Sempre que um acto eleitoral se aproxima, a maior parte dos eleitores não sabe, à partida, em quem votar ou está predisposta a não o fazer. A questão coloca-se com maior acuidade aquando da eleição de uma nova Assembleia da República.
Por isso as forças políticas habilitadas ao acto eleitoral em jogo respondem com encenações vistosas baseadas em cartazes com fotografias cuidadosamente retocadas e chavões ridículos, que pouco ou nada dizem, mas sempre despertam a curiosidade dos transeuntes, como se de um produto de supermercado, detergente ou pasta de dentes, se tratasse.
No próximo dia 1 de Outubro vão ser eleitos novos e reeleitos velhos autarcas em processos eleitorais que continuam a ser, em muitos casos, deturpados pelas forças que detêm o poder.
Tanto assim é que o hábil exercício do poder autárquico conferia claramente aos seus detentores o condão de se fazerem reeleger até se fartarem, razão pela qual a limitação de mandatos veio pôr fim, justamente, à gesta heróica dos chamados autarcas dinossauros. O que ainda não acontece, lamentavelmente, com os deputados vitalícios.
A decisão de votar ou não votar, e em quem, não é linear para a maioria dos eleitores, portanto. Vários amigos meus, confrontados com este dilema, porque não se sentem devidamente informados e pensam, erradamente, que eu o estarei, ou porque nenhum candidato ou partido seja de seu agrado ou lhes inspire confiança, vêm ter comigo para, em privado, me fazerem esta pergunta embaraçosa: Diga-me lá em quem devo votar? Situação que, por certo, não só a mim é colocada.

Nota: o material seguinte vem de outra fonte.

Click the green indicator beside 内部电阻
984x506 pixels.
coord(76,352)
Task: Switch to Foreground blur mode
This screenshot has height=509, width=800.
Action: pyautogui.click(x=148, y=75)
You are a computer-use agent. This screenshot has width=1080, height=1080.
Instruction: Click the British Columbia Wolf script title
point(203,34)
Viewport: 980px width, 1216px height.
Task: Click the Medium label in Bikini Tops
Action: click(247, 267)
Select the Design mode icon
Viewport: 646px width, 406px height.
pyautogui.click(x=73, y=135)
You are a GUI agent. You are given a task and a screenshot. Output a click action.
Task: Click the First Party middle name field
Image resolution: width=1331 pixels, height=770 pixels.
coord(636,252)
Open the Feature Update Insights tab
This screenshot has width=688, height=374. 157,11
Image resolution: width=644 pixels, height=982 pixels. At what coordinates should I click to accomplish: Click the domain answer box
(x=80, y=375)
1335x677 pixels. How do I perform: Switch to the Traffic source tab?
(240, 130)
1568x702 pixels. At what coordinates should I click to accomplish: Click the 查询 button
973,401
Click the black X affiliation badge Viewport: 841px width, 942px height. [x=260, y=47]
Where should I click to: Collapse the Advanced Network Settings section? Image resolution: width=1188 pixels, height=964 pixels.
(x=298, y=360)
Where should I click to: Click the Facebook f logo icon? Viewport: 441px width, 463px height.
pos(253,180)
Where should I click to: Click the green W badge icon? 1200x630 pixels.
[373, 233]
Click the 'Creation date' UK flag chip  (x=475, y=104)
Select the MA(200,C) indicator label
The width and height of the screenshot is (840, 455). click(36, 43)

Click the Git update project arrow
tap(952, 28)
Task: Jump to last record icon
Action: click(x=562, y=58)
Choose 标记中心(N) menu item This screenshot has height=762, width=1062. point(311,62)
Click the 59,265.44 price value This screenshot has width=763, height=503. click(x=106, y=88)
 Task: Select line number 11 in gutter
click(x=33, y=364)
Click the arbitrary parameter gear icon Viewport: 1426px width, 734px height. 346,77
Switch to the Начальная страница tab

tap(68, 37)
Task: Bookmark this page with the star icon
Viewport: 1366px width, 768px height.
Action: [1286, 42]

Apetece-me dizer-lhes que também eu não sei e tenho as mesmas dúvidas, mas resisto à tentação de aconselhar que não votem, que se abstenham, porque entendo que devemos ir às urnas sejam quais forem as circunstâncias. Porque, mesmo se for inconciliável a aversão pelas forças partidárias e candidatos em presença sempre nos é dada a possibilidade de chegar à mesa de voto e escrever no boletim uma mensagem, politicamente correcta, do género “Viva a democracia” ou “ Abaixo a mediocridade”.
Também porque a lei em vigor e a inteligência política instalada olham os abstencionistas como cidadãos de segunda categoria e os tratam como comodistas, marginais, ausentes em parte incerta ou mesmo defuntos, não lhe reconhecendo a justa relevância política.
É por tudo isto que eu partilho a ideia de renomados estudiosos destas questões de representatividade que defendem, face ao peso esmagador da abstenção, que deveriam ser deixadas vagas nas Assembleias as cadeiras correspondentes aos abstencionistas.
De facto, se a abstenção não conta como voto, então, se não há votos não deve haver atribuição de mandatos, pelo que é abusivo os partidos elegerem deputados excluindo os abstencionistas. E o que se diz para a Assembleia da República diz-se para as Assembleias Municipais. Seria, além do mais, uma forma simples e espontânea das Assembleias mais fielmente espelharem o sentir da Nação e de reduzir o número de deputados e os gastos correlativos.
E mais! Entendo que os boletins de voto, da mesma forma que têm quadradinhos para colocar a cruzinha correspondente ao partido preferido, também deveriam ter um, de igual tamanho, com o dizer “ Abstenho-me”. Ou mesmo “Não voto em ninguém”.
Será pedir demais? Será que os portugueses, mesmo não gostando, são obrigados a engolir a caldeirada do regime e a render-se à lei do “come e cala-te”, apanágio da generalidade dos nossos políticos?
Este texto não se conforma com o novo Acordo Ortográfico.